This past weekend my daughters convinced me to watch the highly acclaimed movie La La Land starring Ryan Gosling and Emma Stone and directed by Damien Chazelle. Music has always been a part of our home culture and the sales pitch was that ‘there’s lots of music and I’d like it’. They were right, I did like it! The picture was filled with music and colors, but in addition to audio and visuals, there was another element that caught my attention: the love life between the two main characters.
As a family and marriage counselor, the dynamic between the two main characters, Sebastian and Mia, elicited my analytical mind and compelled me to think critically about their relationship. The two main characters cross paths since the beginning of the film and throughout the plot they become closer and also grow apart. The tension between people, places, and things is palpable, and the decisions they make ultimately dictated their separation. In one of the most climactic scenes, we see the two characters having what could be characterized as their first fight.

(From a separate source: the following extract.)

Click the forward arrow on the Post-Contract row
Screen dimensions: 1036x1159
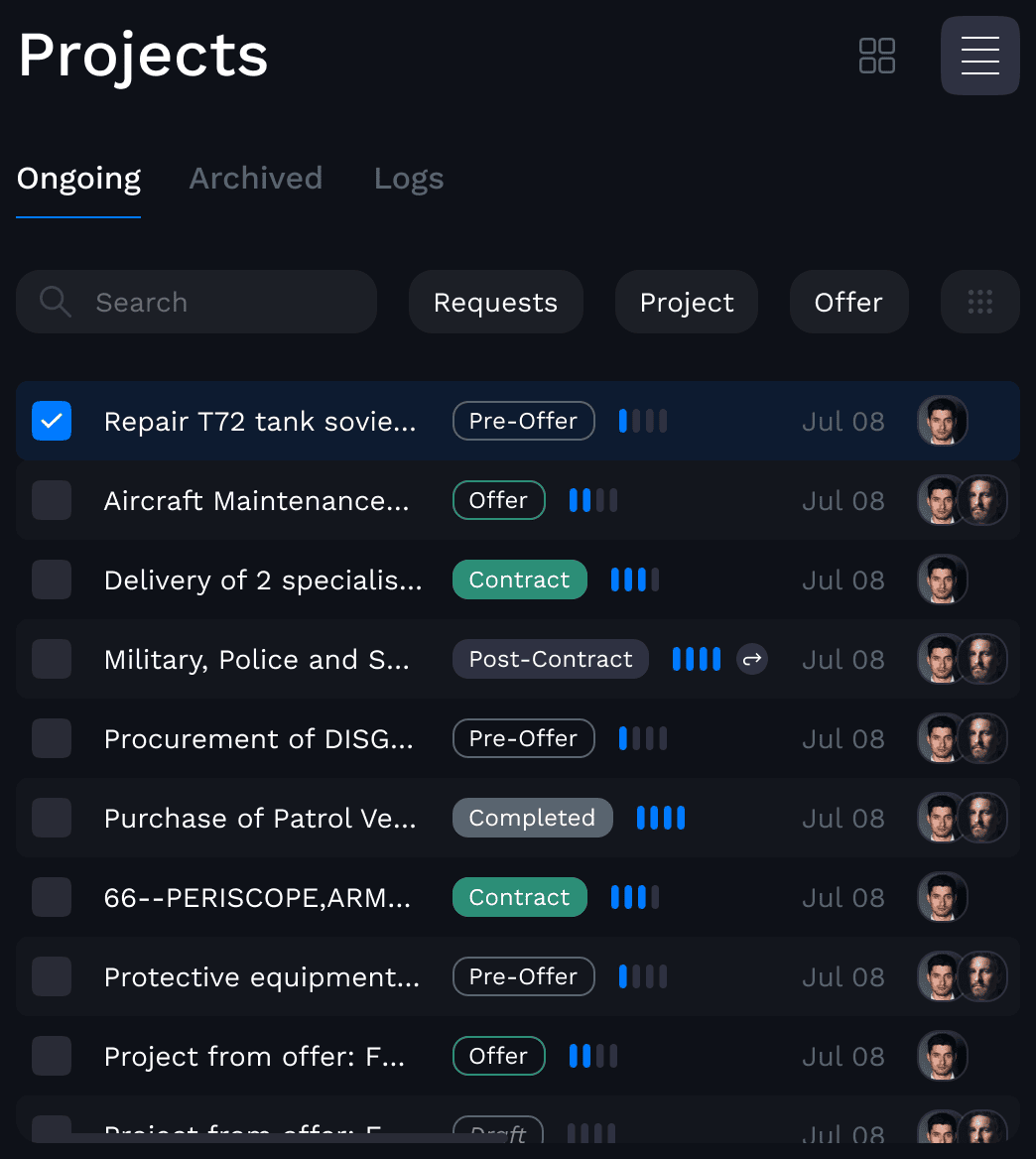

In this YouTube clip we can see the entire scene with the script at the bottom. Below are my clinical observations from this scene:
- “Why can’t you?” (0:55): in this interaction it seems clear there’s a longing, and perhaps an untold expectation, for closer physical proximity. Untold expectations is a central theme and we will see it unfold more later, but in terms of longingness, relationship researching thinktank Gottman Institute, refers to these as bids. In their seminal book “The Seven Principles for Making Marriage Work” Gottman refers to bids as calls/invitations/hints for ‘attention, affection, humor or support’. Clearly in this case Sebastian was making a bid for support, in the form of proximity, and it failed to land with Mia.
- The long haul (1:45): This phrase ‘the long haul’ crystallized their disconnect. Sebastian believed Mia wanted him to ‘grow up’ and find financial stability. Mia believed Sebastian joined this band as a stepping stone towards opening his dream jazz club. Both expectations were rooted on outdated love maps. At some point they stopped checking in on each other to make sure they were ‘on track’ regarding the reasons behind their decisions. Once we lag updating our ‘love maps’ with each other, we are bound to end up making wrong assumptions, untold expectations, and walking away in disappointment.
- What are you doing now? (3:05): This question is a banner for a state of frustration and confusion. The downhill seems inevitable now. These are times in which our emotions are compromised and more likely than not we experience what Gottman calls flooding. Flooding is when a partner feels so ‘caught off guard’ by the other’s comment that they are now shell-shocked and dumbfounded. If we are in a flooding state it’s best to recognize it, take a time-out, sooth ourselves, before returning back to the topic at hand. Not returning back would exasperate the other partner, staying in it will more likely result in a lose-lose situation such as escalation, and resentment. This is exemplified in this clip by the phrases “no one likes jazz, not even you” and the climatic and damning “Maybe you liked me more when I was a failure…”
Generally speaking, love brings people together but that doesn’t mean love keeps them together. The quality and girth of intimate romantic relationships is directly correlated to the way we communicate, approach, and navigate through conflicts. Tensions are a part of every relationship and the manner in which we go through them directly influences if we grow closer together or farther apart. Let us take notes from La La Land’s romantic couple and pay attention to bids, love maps and how we manage flooding so that our relationships strengthen through conflict not fade away.